▸ **WORK INSTRUCTION**:
From the line that contains "Task: Click the Shopify logo icon" to the end of the entries, write out every line exactly, including both ends, and nothing more.

Saved entries

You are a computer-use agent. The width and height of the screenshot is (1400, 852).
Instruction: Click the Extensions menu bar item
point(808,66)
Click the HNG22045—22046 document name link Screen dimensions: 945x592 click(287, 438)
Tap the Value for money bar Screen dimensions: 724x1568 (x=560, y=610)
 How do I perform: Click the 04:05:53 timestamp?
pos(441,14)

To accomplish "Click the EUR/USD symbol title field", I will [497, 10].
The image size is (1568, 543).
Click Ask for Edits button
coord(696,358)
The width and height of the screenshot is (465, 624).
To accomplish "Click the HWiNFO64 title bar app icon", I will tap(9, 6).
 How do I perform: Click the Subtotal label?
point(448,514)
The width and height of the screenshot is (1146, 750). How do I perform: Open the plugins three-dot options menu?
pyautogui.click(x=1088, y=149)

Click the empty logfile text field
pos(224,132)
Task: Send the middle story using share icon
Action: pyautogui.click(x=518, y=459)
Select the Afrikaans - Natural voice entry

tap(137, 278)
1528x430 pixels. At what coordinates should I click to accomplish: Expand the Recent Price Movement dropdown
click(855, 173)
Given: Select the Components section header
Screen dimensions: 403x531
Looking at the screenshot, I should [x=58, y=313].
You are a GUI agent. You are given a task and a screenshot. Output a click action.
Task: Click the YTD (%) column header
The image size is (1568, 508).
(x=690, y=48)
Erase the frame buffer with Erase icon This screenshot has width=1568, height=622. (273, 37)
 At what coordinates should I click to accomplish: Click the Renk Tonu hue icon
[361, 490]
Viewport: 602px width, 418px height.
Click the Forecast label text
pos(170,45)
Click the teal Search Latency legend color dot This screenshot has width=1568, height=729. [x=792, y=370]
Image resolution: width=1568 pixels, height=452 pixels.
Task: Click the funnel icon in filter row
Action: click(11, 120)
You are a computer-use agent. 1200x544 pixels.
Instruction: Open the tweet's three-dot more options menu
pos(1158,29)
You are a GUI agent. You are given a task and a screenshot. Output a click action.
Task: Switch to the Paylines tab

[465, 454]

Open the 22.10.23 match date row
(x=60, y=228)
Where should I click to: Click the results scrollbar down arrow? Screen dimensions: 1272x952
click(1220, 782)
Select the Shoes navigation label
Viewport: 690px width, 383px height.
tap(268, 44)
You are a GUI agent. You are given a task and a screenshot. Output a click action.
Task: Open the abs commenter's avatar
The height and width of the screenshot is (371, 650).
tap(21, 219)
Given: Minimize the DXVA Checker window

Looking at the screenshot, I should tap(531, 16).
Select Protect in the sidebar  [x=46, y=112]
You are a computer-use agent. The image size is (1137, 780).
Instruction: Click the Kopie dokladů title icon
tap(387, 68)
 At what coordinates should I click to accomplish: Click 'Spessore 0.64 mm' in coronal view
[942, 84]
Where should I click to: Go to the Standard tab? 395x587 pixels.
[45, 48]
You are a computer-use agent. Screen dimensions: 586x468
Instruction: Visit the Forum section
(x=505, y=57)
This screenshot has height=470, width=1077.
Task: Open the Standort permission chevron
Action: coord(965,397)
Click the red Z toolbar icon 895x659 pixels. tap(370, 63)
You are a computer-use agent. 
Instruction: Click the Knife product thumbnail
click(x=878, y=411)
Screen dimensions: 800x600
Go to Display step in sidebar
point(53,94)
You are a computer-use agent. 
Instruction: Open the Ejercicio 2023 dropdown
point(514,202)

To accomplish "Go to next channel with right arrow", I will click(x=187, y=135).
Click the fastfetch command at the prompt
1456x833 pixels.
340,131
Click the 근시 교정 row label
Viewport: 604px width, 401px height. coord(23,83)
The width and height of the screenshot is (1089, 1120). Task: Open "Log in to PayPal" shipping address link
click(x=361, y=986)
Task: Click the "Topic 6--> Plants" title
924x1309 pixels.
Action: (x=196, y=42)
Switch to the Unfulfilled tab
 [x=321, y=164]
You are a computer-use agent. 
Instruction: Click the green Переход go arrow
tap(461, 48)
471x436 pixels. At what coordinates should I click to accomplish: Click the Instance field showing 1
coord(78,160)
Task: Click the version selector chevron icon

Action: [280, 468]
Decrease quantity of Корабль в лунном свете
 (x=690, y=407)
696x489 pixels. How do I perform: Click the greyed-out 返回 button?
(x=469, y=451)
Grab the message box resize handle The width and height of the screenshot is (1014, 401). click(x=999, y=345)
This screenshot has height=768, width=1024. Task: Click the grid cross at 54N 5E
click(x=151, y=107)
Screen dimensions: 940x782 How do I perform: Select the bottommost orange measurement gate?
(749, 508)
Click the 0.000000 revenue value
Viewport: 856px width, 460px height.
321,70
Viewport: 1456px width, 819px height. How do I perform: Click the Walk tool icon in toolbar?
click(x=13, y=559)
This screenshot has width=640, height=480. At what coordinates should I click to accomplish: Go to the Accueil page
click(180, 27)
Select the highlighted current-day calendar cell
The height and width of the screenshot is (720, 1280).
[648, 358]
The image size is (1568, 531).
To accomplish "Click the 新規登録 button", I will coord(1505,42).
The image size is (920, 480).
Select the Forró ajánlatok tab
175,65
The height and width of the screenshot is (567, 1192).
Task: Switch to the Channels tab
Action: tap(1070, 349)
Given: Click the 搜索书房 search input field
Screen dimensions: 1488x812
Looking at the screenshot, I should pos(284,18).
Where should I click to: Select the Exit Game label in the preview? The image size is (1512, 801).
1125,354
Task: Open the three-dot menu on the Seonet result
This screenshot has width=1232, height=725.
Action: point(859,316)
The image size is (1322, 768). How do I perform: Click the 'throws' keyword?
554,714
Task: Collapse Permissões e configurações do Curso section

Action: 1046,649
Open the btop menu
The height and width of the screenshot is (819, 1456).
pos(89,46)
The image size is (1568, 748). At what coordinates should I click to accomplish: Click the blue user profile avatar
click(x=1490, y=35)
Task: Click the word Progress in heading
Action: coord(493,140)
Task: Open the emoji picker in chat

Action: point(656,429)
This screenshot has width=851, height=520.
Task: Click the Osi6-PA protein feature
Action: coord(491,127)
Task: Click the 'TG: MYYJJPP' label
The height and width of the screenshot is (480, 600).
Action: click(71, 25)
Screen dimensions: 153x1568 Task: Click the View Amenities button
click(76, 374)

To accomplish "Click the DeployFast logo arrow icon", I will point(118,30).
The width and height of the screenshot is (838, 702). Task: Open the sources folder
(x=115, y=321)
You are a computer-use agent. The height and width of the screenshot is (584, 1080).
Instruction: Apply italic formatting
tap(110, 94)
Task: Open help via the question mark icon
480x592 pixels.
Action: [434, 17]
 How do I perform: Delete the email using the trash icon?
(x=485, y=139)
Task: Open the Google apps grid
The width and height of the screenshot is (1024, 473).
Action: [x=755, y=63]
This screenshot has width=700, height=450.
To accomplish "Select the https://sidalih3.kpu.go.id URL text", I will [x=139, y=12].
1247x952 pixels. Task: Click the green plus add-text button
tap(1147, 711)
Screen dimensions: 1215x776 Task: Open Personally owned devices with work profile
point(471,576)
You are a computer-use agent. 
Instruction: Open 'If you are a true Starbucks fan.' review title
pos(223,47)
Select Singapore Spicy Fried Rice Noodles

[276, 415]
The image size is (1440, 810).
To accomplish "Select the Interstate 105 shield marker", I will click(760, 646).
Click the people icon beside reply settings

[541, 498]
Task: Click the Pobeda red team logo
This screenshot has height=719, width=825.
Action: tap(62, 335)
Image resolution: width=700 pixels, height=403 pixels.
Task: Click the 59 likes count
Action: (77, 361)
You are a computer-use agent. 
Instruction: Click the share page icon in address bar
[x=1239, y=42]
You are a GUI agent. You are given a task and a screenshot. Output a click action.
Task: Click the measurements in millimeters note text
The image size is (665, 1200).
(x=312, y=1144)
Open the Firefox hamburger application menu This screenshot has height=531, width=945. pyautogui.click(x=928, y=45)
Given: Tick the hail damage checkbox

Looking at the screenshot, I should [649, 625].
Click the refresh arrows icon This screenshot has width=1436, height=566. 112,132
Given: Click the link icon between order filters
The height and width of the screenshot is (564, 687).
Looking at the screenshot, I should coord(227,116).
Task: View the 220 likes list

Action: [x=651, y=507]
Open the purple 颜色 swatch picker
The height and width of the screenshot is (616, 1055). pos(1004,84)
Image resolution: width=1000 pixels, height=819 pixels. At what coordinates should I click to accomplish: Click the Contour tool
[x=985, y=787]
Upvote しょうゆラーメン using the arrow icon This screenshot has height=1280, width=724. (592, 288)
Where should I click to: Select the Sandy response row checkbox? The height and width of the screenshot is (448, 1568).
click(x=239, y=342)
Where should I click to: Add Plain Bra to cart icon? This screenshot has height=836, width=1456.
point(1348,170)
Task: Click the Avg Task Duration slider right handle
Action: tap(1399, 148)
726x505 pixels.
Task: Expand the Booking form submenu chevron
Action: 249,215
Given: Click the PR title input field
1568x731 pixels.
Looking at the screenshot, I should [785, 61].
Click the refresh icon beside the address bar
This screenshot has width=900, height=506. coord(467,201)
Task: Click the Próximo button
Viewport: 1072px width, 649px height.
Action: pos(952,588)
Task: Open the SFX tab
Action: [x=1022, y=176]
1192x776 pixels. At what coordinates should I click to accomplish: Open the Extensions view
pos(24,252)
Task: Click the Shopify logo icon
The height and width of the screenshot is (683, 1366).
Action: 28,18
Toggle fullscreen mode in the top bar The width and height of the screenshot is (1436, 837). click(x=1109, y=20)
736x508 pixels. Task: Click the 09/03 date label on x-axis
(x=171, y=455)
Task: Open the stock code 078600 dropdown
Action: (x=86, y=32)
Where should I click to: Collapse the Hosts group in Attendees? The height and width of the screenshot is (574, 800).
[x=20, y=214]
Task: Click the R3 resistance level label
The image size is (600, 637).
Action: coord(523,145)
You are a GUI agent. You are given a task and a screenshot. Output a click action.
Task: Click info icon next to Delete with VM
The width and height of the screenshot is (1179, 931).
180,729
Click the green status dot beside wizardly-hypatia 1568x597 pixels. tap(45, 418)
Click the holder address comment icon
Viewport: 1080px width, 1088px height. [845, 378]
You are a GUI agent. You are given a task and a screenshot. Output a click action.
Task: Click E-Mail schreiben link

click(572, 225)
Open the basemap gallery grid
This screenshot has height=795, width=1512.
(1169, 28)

▸ **FINAL ANSWER**:
Task: Click the Shopify logo icon
The height and width of the screenshot is (683, 1366).
Action: 28,18
Toggle fullscreen mode in the top bar The width and height of the screenshot is (1436, 837). click(x=1109, y=20)
736x508 pixels. Task: Click the 09/03 date label on x-axis
(x=171, y=455)
Task: Open the stock code 078600 dropdown
Action: (x=86, y=32)
Where should I click to: Collapse the Hosts group in Attendees? The height and width of the screenshot is (574, 800).
[x=20, y=214]
Task: Click the R3 resistance level label
The image size is (600, 637).
Action: coord(523,145)
You are a GUI agent. You are given a task and a screenshot. Output a click action.
Task: Click info icon next to Delete with VM
The width and height of the screenshot is (1179, 931).
180,729
Click the green status dot beside wizardly-hypatia 1568x597 pixels. tap(45, 418)
Click the holder address comment icon
Viewport: 1080px width, 1088px height. [845, 378]
You are a GUI agent. You are given a task and a screenshot. Output a click action.
Task: Click E-Mail schreiben link

click(572, 225)
Open the basemap gallery grid
This screenshot has height=795, width=1512.
(1169, 28)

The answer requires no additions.